Randomised controlled clinical trials are performed to resolve uncertainty concerning comparator interventions. Appropriate acknowledgment of uncertainty enables the concurrent achievement of two goals : the acquisition of valuable scientific knowledge and an optimum treatment choice for the patient-participant. The ethical recruitment of patients requires the presence of clinical equipoise. This involves the appropriate choice of a control intervention, particularly when unapproved drugs or innovative interventions are being evaluated.
We argue that the choice of a control intervention should be supported by a systematic review of the relevant literature and, where necessary, solicitation of the informed beliefs of clinical experts through formal surveys and publication of the proposed trial's protocol.
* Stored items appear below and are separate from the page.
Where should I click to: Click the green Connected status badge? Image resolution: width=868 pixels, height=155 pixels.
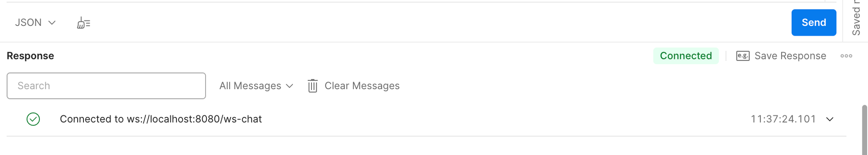[685, 56]
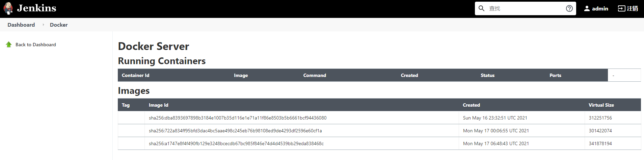Open search help question mark icon

pyautogui.click(x=569, y=8)
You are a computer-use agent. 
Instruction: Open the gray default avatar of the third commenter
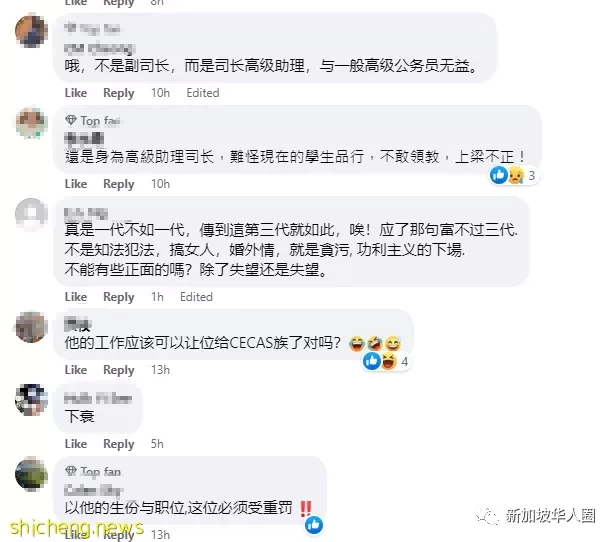coord(31,214)
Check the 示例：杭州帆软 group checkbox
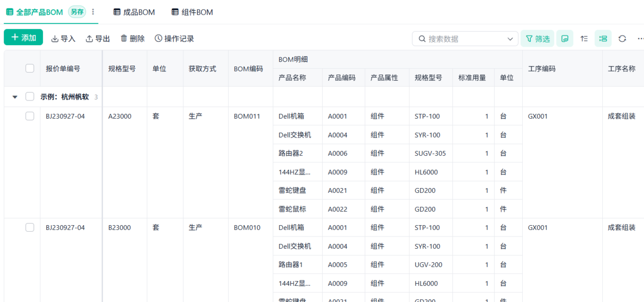The width and height of the screenshot is (644, 302). [30, 97]
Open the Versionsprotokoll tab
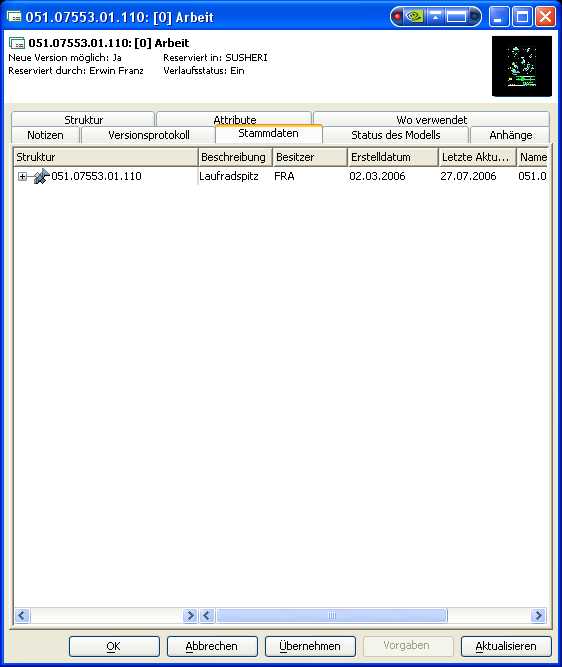 (x=148, y=135)
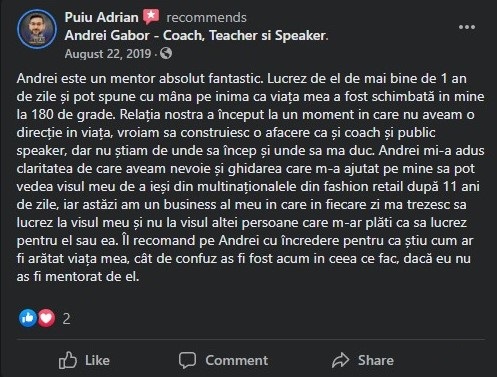Click the recommendation star badge icon
This screenshot has height=377, width=497.
(x=151, y=17)
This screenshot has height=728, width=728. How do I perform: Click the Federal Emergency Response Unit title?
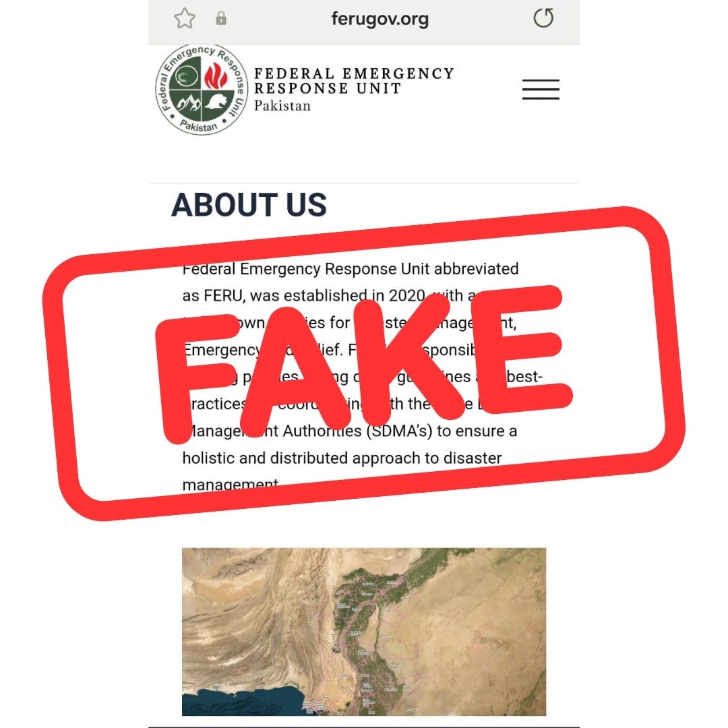[x=354, y=81]
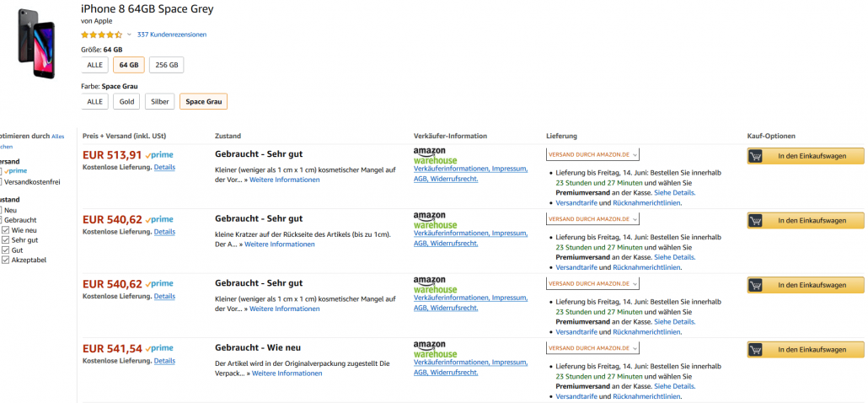This screenshot has width=868, height=403.
Task: Expand Versand durch Amazon.de dropdown for EUR 513,91 offer
Action: 592,154
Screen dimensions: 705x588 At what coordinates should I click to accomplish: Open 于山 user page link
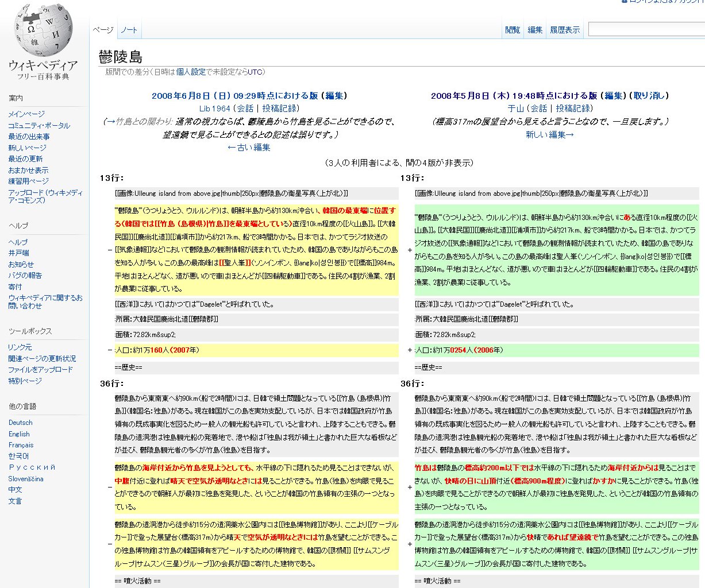[515, 109]
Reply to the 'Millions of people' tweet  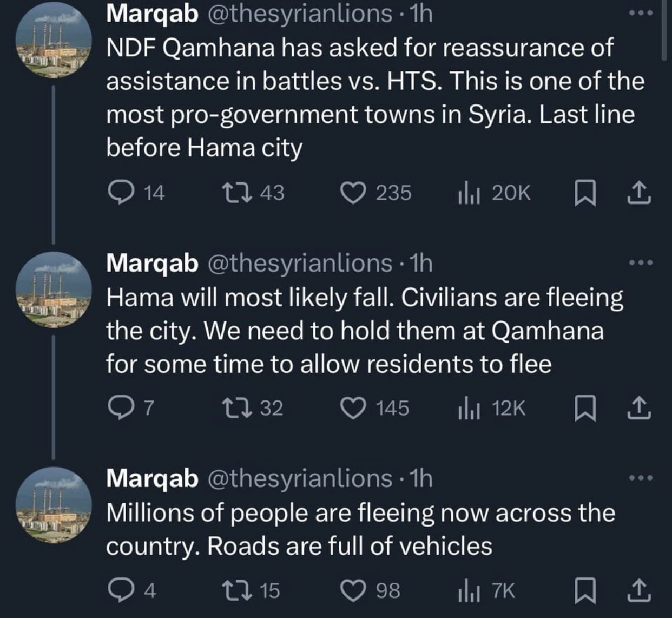point(117,590)
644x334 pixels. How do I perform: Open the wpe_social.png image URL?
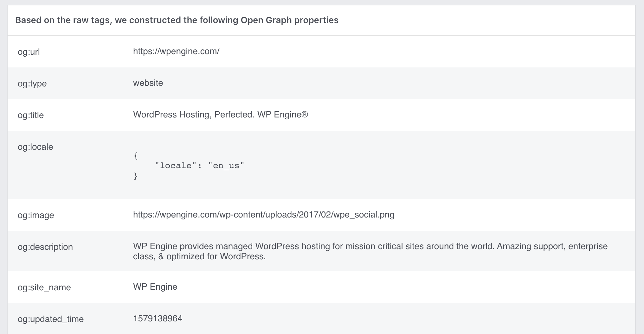click(x=263, y=215)
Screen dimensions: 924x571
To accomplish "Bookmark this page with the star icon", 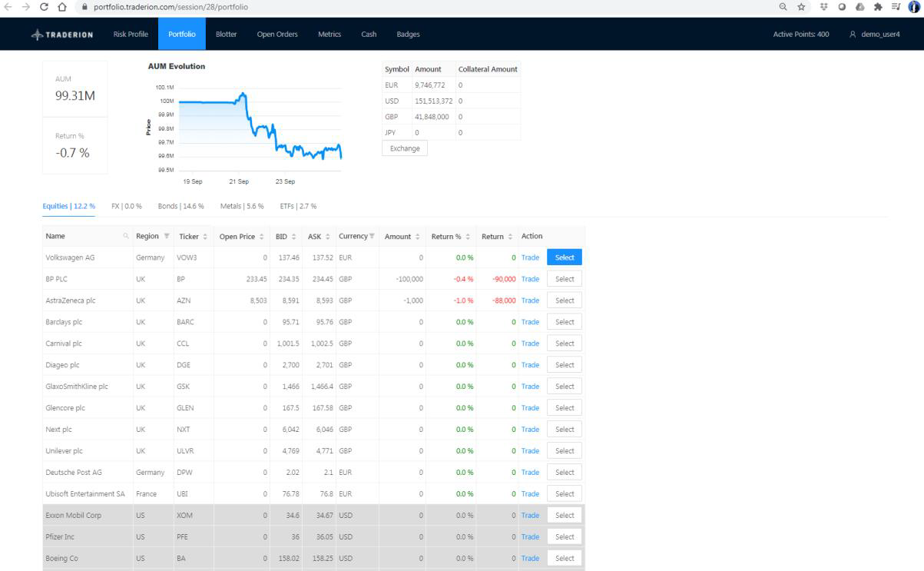I will (x=800, y=7).
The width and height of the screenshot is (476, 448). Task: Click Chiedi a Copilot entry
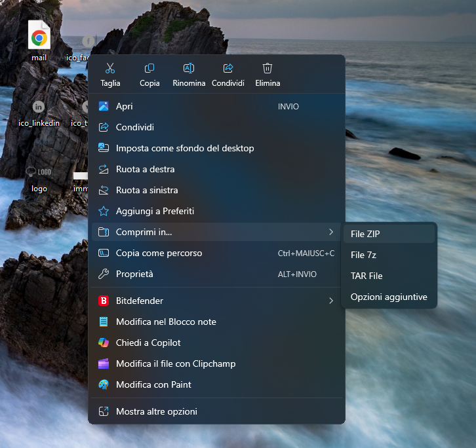148,343
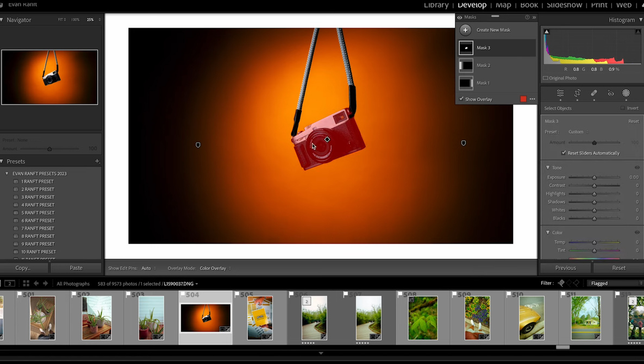644x364 pixels.
Task: Uncheck the Show Overlay checkbox
Action: coord(461,99)
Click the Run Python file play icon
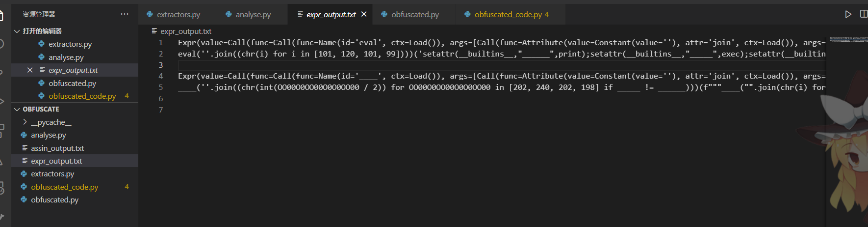The width and height of the screenshot is (868, 227). point(848,14)
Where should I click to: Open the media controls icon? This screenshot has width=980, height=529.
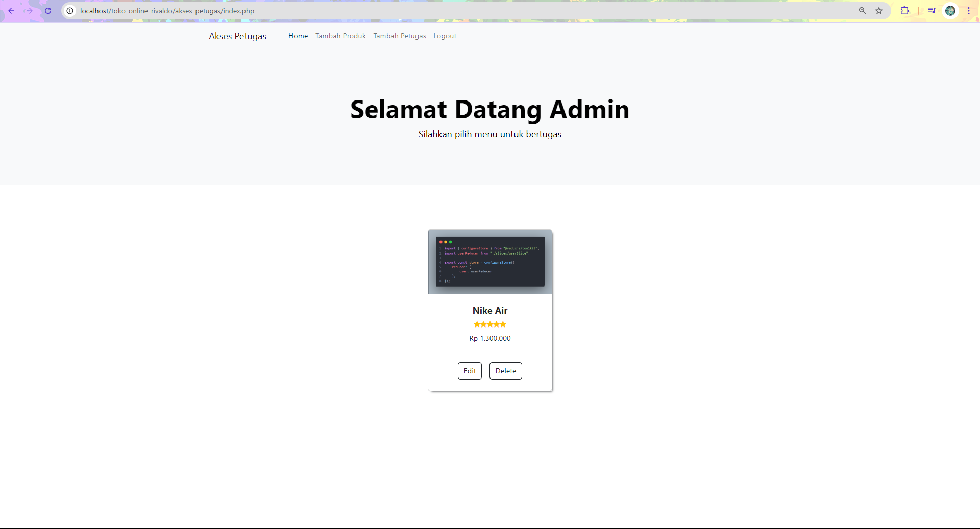pyautogui.click(x=932, y=11)
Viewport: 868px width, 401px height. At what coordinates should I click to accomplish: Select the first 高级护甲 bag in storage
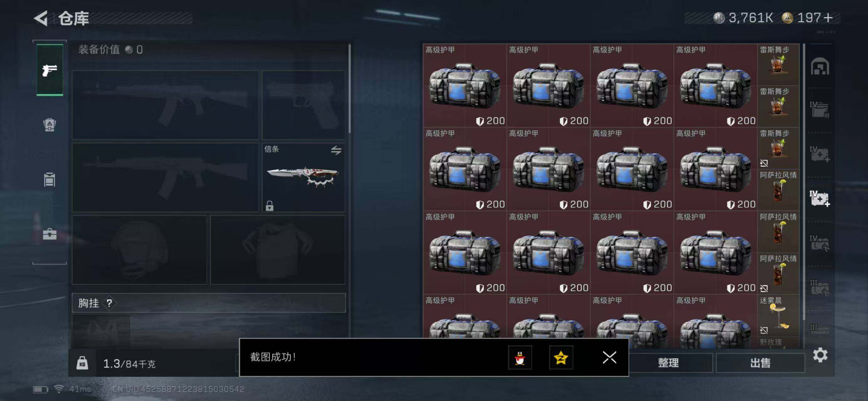point(465,86)
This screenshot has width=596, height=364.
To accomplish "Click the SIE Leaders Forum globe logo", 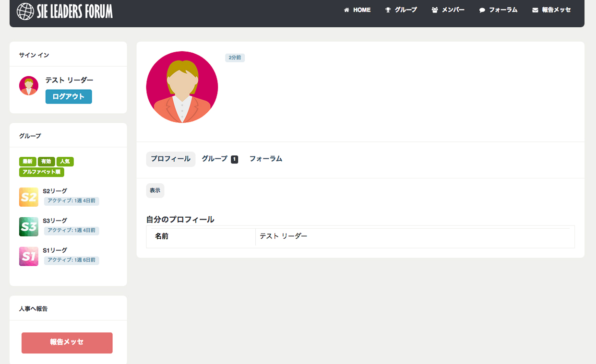I will 25,11.

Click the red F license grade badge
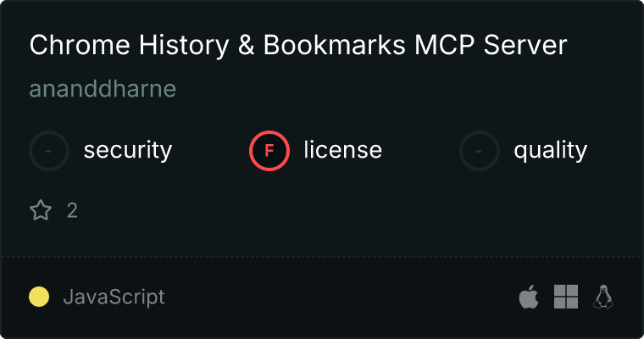coord(269,151)
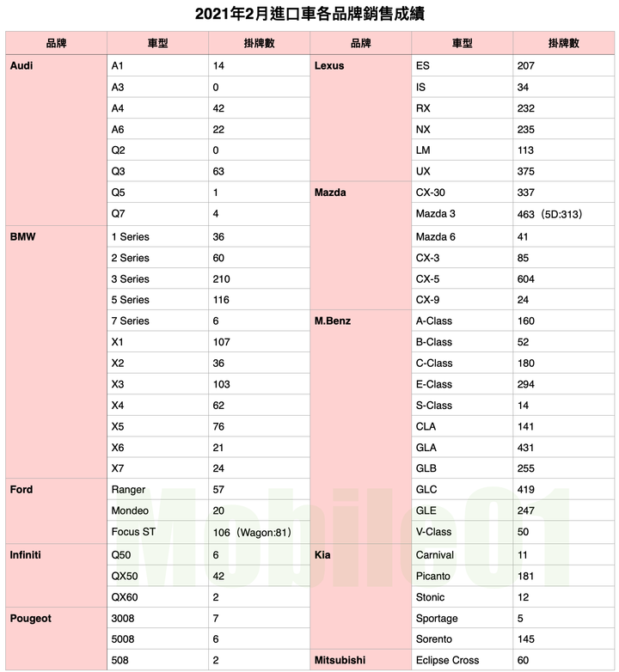Image resolution: width=619 pixels, height=672 pixels.
Task: Click the 463 (5D:313) sales figure
Action: point(549,214)
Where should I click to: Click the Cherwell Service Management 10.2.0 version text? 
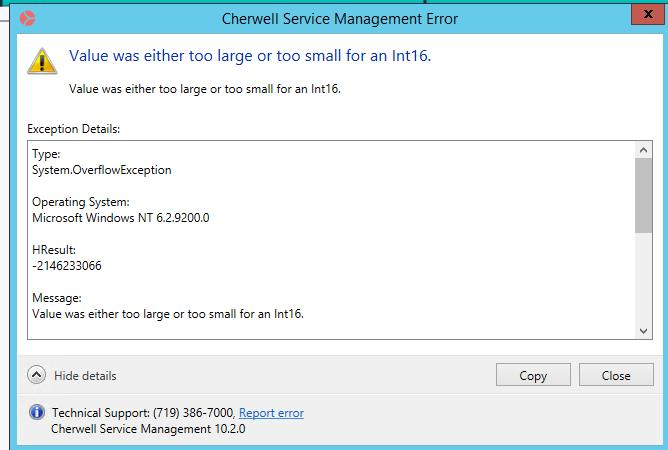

When clinical equipoise is present, physicians may confidently propose trial enrollment to their eligible patients as an act of therapeutic beneficence.
Randomised clinical trials (RCTs) are performed to resolve uncertainty concerning the relative efficacy of comparator interventions. They are conducted as "pivotal" trials in support of an application for marketing of an investigational agent, to evaluate the relative effectiveness of a novel treatment strategy, or the relative merits of commonly used interventions. Each year, thousands of human participants are recruited for RCTs in the context of established patient-physician relationships, in which patients seek medical care and physicians are bound by a duty of therapeutic beneficence. How is the latter to be reconciled with the need to recruit patients for trials?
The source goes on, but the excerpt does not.